Текст для чтения.
= = =
7 августа. Похороны. Целый день дождь. С утра поехали с Инной в магазин и на рынок. В 11 утра встретились с Параджановым, который оказался в Москве, и поехали за похоронным автобусом. С ним поехали в морг. Вынесли Л.Ю. Сережа положил на нее ветку рябины, что оказалось красивее всех гладиолусов. Гроб погрузили и поехали в Переделкино. Поставили его на террасу. Народу набилось масса. Все длилось час. Говорили Плучек, Симонов, Шкловский, Тамара Владимировна, Юля Добровольская, Рита Райт, Соня Шамардина.
Виктор Шкловский сказал: "Они пытались вырвать Лилю из сердца поэта, а самого его разрезать на цитаты".
Снова пошел дождь, народ попрятался по кустам, но я высунулся из окна второго этажа и крикнул, чтобы все зашли в дом.
Кого я помню в Переделкино? Луэлла, Лева, Муха, Плучеки, Симоновы, Сережа и Сурен, Катерина Алексеевна, все Ивановы, Мирочка с Олегом, Зархи, Юлия Ивановна, Парнис, Плотниковы, Строева, Штоки, Муза и Бурич, Рита Райт, Шкловские, С.Шамардина, Сара Ефимовна с мужем, Алигер с Машей, Зильберштейн и Волкова, Макс Леон, Карло Бенедетти, Юля Добровольская, Паперные, Тася, Миша Сидоров, Нат.Федоровна, Люся Орлова и Анна Наумовна, Клара, Миша, Неля и Владик, Леня Зорин, Семен Рувимович, Серж Лерак и многие, которых я не знаю.
В крематорий приехали Роберт Форд, Вива Андроникова, Н. Брюханенко, Н. Денисовский, Карцов с Ириной и еще кое-кто.
Перед кремацией выступили Алигер и Зархи.
Попрощались с Л.Ю. папа, я, Инна, Мирочка, Тася. Больше не подошел никто.
Потом поехали к нам. Столы были накрыты на террасе. Я сказал: "Земля да будет ей пухом" и попросил минуту молчания. Лариса Симонова произнесла тост за папу. Дальше Параджанов говорил путаные и витиеватые, но чем-то интересные спичи.
= = =
Строки данных с указанием координат
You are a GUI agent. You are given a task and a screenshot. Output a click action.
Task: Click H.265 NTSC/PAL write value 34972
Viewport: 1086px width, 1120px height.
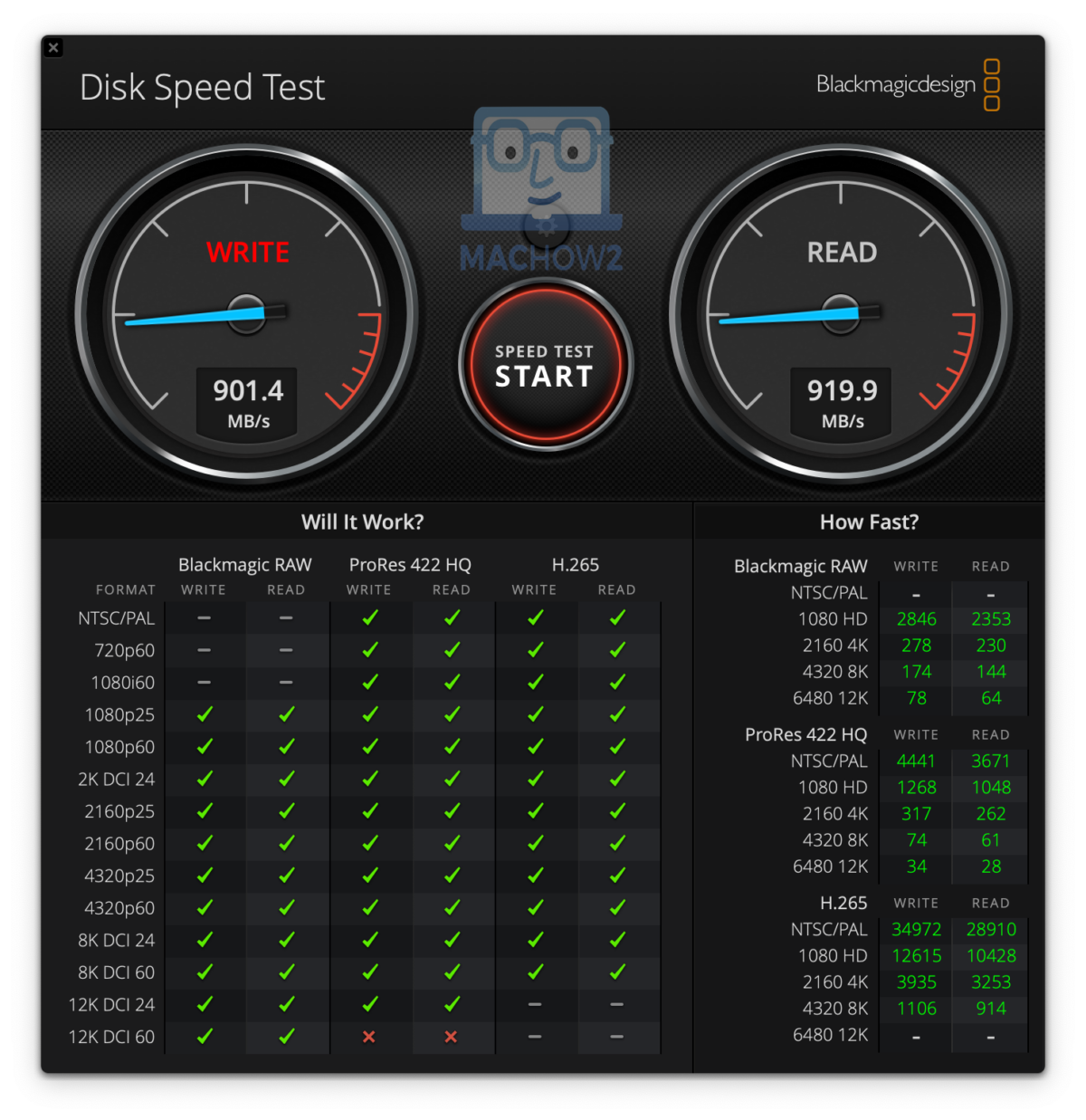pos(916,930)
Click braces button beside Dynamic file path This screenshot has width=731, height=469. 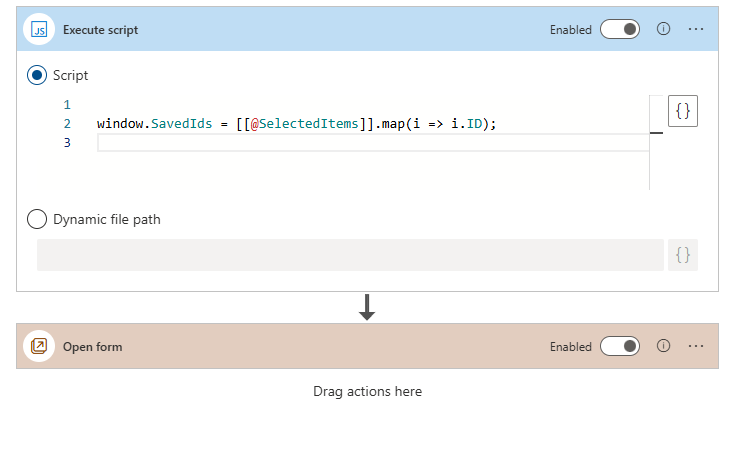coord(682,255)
= = =
Задания.
1. Замените в тексте о похоронах «крематорий» на «зал прощания» и приведите фрагмент между словами «Снова пошел дождь, народ» и «и еще кое-кто.» включительно.
2. Что, согласно тексту о похоронах, Сережа положил на Л.Ю., когда ее вынесли из морга?
3. Продолжите текст о похоронах после его последнего предложения.

Итоговые ответы.
1.
Снова пошел дождь, народ попрятался по кустам, но я высунулся из окна второго этажа и крикнул, чтобы все зашли в дом.
Кого я помню в Переделкино? Луэлла, Лева, Муха, Плучеки, Симоновы, Сережа и Сурен, Катерина Алексеевна, все Ивановы, Мирочка с Олегом, Зархи, Юлия Ивановна, Парнис, Плотниковы, Строева, Штоки, Муза и Бурич, Рита Райт, Шкловские, С.Шамардина, Сара Ефимовна с мужем, Алигер с Машей, Зильберштейн и Волкова, Макс Леон, Карло Бенедетти, Юля Добровольская, Паперные, Тася, Миша Сидоров, Нат.Федоровна, Люся Орлова и Анна Наумовна, Клара, Миша, Неля и Владик, Леня Зорин, Семен Рувимович, Серж Лерак и многие, которых я не знаю.
В зал прощания приехали Роберт Форд, Вива Андроникова, Н. Брюханенко, Н. Денисовский, Карцов с Ириной и еще кое-кто.

2. Ветку рябины.

3.
Мы с Инной валились с ног.
10 октября. У нас некрологов на смерть Л.Ю. не было, а за рубежом во Франции, ФРГ, Италии, США, Швеции, Канаде, Чехословакии, Польше, Японии, Индии...
"То, что стояло стеной перед Маяковским, то ничтожное, но могущественное, что давило на него на протяжении всей его жизни, обрушилось на нее. И хотя бесконечно продолжались злые и нелепые инсинуации, она оставалась непоколебимой хранительницей возженного ею огня, хрупкой, но не сдающейся защитницей мертвого гиганта".
"Поэты, артисты, интеллектуалы и многочисленные друзья до конца ее дней приходили к Лиле, плененные ее обаянием и неутихающим интересом ко всему, что творилось вокруг".
"Ни одна женщина в истории русской культуры не имела такого значения для творчества большого поэта, как Лиля Брик для поэзии Маяковского. В смысле одухотворяющей силы она была подобна Беатриче".
"Лиля Брик была остроумной и ироничной, как персонаж Уайльда, и никогда не показывала, что была усталой. И что ей больше всего не нравилось - она терпеть не могла памятники. Не потому ли она так упорно отбивала многочисленные попытки сделать из Маяковского официальный монумент?"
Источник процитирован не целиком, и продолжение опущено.